If you are a man, you may not want to read this. If you are a woman, you will know exactly what I mean. If you are a man in India, you probably do not have the faintest clue or wonder what all the fuss is about.
I suppose my first inkling that men are an altogether different species in India came in a recent conversation with Principal, M’am. By the way, I have also attained the title M’am and to be quite honest it has a certain superior ring to it; I can live with that. Anyway, on the odd occasion, there is the opportunity for small talk and so I imparted to the Principal that I had indeed had the audacity to leave my son in my home to fend for himself – best not to go into details about the girlfriend, I thought. No worries about my daughter, she was deemed quite able to look after herself. But the notion of a man/boy in a house with no one at his beck and call totally perplexed her. Who was going to do his cooking, pour his tea, do his ironing and washing… Would he survive the ordeal… Really??? When I last looked, my son was in full command of all his faculties with arms, legs and head in working order… so, I do not feel too bad at having abandoned ship and left him to his own devices… But then he has been brought up in the Western World, where time has moved on and men have started to realise they are indeed capable of picking up socks, putting on the kettle for a cup of tea, doing the ironing and cooking a nutritious meal.
And just this morning, after spending last night carefully wheedling out the lyrics of an ‘English’ Christmas Carol (not known to me…) from an Indian CD , Music Sir was at a loss at my suggestion that he could use a pair of scissors to cut off the last bit of the song he did not want on the paper. From the look on his face, he was clearly expecting me to make the amendments on my computer, go downstairs and print out another copy to save him the effort of using his legs.… Well, he had another thing coming: I left him in bemusement and assume he must have worked out how to use scissors or fold a piece of paper or found a more pliable Indian female, because later on he proudly showed me the copies ‘Photocopy Sir’ had made…

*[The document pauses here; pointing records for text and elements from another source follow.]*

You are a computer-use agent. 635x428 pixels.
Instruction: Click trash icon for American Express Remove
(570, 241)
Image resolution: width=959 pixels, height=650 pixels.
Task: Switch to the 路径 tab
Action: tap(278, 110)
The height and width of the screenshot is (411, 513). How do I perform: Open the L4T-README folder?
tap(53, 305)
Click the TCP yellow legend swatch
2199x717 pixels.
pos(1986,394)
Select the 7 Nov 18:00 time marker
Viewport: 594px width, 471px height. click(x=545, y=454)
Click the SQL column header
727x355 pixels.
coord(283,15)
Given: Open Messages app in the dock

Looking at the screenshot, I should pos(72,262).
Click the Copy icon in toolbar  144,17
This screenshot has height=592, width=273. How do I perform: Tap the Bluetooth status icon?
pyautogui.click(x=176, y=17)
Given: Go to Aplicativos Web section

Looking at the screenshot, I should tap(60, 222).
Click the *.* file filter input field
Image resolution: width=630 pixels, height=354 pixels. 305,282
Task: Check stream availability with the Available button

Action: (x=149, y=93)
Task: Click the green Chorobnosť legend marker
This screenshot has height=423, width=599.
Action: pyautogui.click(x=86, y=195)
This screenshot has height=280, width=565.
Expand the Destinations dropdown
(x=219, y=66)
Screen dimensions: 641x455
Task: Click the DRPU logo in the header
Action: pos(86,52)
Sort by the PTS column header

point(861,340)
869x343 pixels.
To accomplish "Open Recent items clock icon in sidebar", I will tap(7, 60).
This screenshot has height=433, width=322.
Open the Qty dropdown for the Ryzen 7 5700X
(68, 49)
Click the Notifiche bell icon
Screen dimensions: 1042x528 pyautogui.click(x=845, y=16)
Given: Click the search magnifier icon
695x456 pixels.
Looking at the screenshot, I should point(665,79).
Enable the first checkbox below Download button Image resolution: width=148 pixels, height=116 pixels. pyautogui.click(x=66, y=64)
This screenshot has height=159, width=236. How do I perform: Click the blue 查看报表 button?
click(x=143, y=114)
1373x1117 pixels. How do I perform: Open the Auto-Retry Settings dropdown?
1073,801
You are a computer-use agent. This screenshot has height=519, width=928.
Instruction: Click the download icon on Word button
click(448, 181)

And when the same Music Sir ‘requested’ my opinion on his interpretation of the words for ‘Silent Night’, I was unable to convince him that he was on the wrong path with ‘round you virgin’. But as I had not the faintest idea what the real lyrics of ‘round yon virgin’ actually meant, I respectfully pointed him into the direction of the office computer, where internet access is available to those who make the effort to enquire and ask permission to use it…. As I had a point to prove, I did go down and within a couple of minutes, and with permission granted from Principal M’am, offered a print out of the lyrics, clearly talking about ‘yon virgin’ and putting him to rights about other rather unusual variations on the Christmas theme. Just to give him credit, he did say thank you at least twice, and followed this up with the invitation to address the school during the school’s Christmas celebration on 20th Dec – I respectfully declined. I will duly sing the English hymns, they were after all the ones I selected to teach the children and teachers, but draw the line at reading out anything else. Did I not choose to come to India fully expecting to give Christmas a wide berth this year and enjoying 25th December as a normal working day????